Langsung ke konten

Langsung ke daftar isi

Diberkati dengan Limpah karena Mempertahankan Semangat Utusan Injil

Diberkati dengan Limpah karena Mempertahankan Semangat Utusan Injil

Kisah Hidup

Diberkati dengan Limpah karena Mempertahankan Semangat Utusan Injil

SEBAGAIMANA DICERITAKAN OLEH TOM COOKE

Bunyi letusan senjata api tiba-tiba memecah keheningan sore itu. Butiran-butiran peluru menembus pohon-pohon di kebun kami. Apa yang terjadi? Tidak lama kemudian kami tahu bahwa telah terjadi suatu kudeta dan kini Uganda berada di bawah kekuasaan Jenderal Idi Amin. Itu terjadi pada tahun 1971.

MENGAPA saya dan istri saya, Ann, pindah dari Inggris yang relatif damai ke bagian Afrika yang rawan ini? Pada dasarnya saya berjiwa petualang, tetapi teladan gairah orang tua saya untuk dinas Kerajaan itulah yang khususnya mengembangkan semangat utusan injil dalam diri saya.

Saya ingat pada suatu hari yang panas di bulan Agustus 1946 ketika orang tua saya pertama kali bertemu dengan Saksi-Saksi Yehuwa. Orang tua saya berdiri di pintu depan dan berbicara panjang lebar dengan dua tamu itu. Tamu-tamu tersebut, Fraser Bradbury dan Mamie Shreve, sering berkunjung kembali, dan selama bulan-bulan berikutnya, kehidupan keluarga kami berubah secara drastis.

Teladan Keberanian Orang Tua Saya

Orang tua saya sangat aktif dalam banyak kegiatan kemasyarakatan. Contohnya, beberapa waktu sebelum mereka mulai belajar Alkitab, poster-poster Winston Churchill menghiasi rumah kami. Selama pemilu nasional pascaperang, rumah kami digunakan sebagai pusat Komite Partai Konservatif daerah. Keluarga kami juga mengenal banyak orang terpandang dalam gereja dan dalam masyarakat. Meski pada waktu itu saya baru berusia sembilan tahun, saya merasakan kegemparan di kalangan sanak saudara kami sewaktu mereka sadar bahwa kami menjadi Saksi-Saksi Yehuwa.

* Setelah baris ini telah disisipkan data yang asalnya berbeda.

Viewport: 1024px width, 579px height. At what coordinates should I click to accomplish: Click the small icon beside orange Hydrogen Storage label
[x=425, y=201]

Teladan teman-teman bergaul kami, Saksi-Saksi yang sepenuh jiwa dan tak kenal gentar, memotivasi orang tua saya untuk menjadi aktif dalam pekerjaan pengabaran. Tidak lama kemudian, ayah saya menyampaikan khotbah di tempat terbuka melalui alat pengeras suara di area pusat perbelanjaan di Spondon, kampung halaman kami, sementara kami anak-anak berdiri di lokasi-lokasi yang strategis sambil mengacungkan Menara Pengawal dan Sedarlah! Harus saya akui bahwa sewaktu teman-teman sekolah menghampiri saya, saya berharap agar bumi menelan saya.

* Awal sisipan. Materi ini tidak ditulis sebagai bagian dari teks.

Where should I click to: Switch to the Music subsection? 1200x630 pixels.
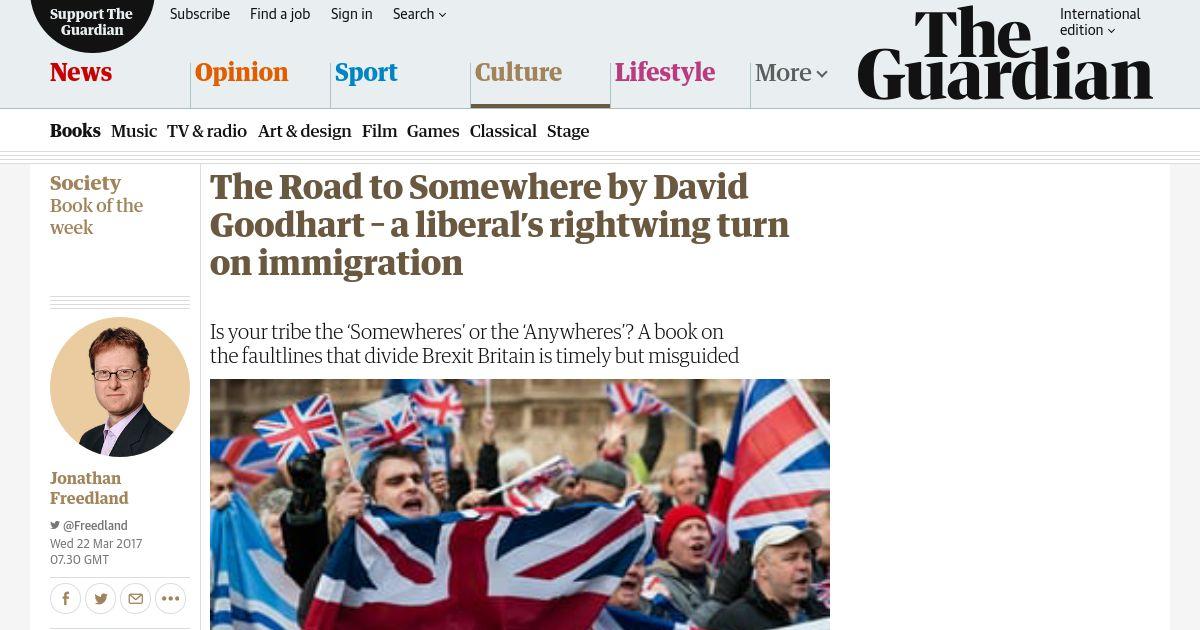click(134, 131)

Teladan orang tua saya menganjurkan kakak perempuan saya, Daphne, untuk mulai merintis. Pada tahun 1955, ia mengikuti Sekolah Alkitab Gilead Menara Pengawal dan ditugasi sebagai utusan injil ke Jepang. * Akan tetapi, adik perempuan saya, Zoe, berhenti melayani Yehuwa.

Sementara itu, saya menamatkan sekolah saya dengan mempelajari seni ilustrasi dan grafik. Pada masa itu, isu yang merebak di kalangan rekan mahasiswa saya ialah dinas wajib militer nasional. Sewaktu saya memberi tahu mereka bahwa saya menolak karena hati nurani, mereka menganggapnya sebagai lelucon. Isu ini memberi saya banyak kesempatan untuk membahas Alkitab dengan beberapa mahasiswa. Tidak lama kemudian, saya dihukum 12 bulan penjara karena menolak dinas militer. Salah seorang siswi perguruan tinggi seni yang memperlihatkan minat pada berita Alkitab belakangan menjadi istri saya. Namun, biarlah Ann yang memberi tahu Saudara bagaimana ia sampai mempelajari kebenaran.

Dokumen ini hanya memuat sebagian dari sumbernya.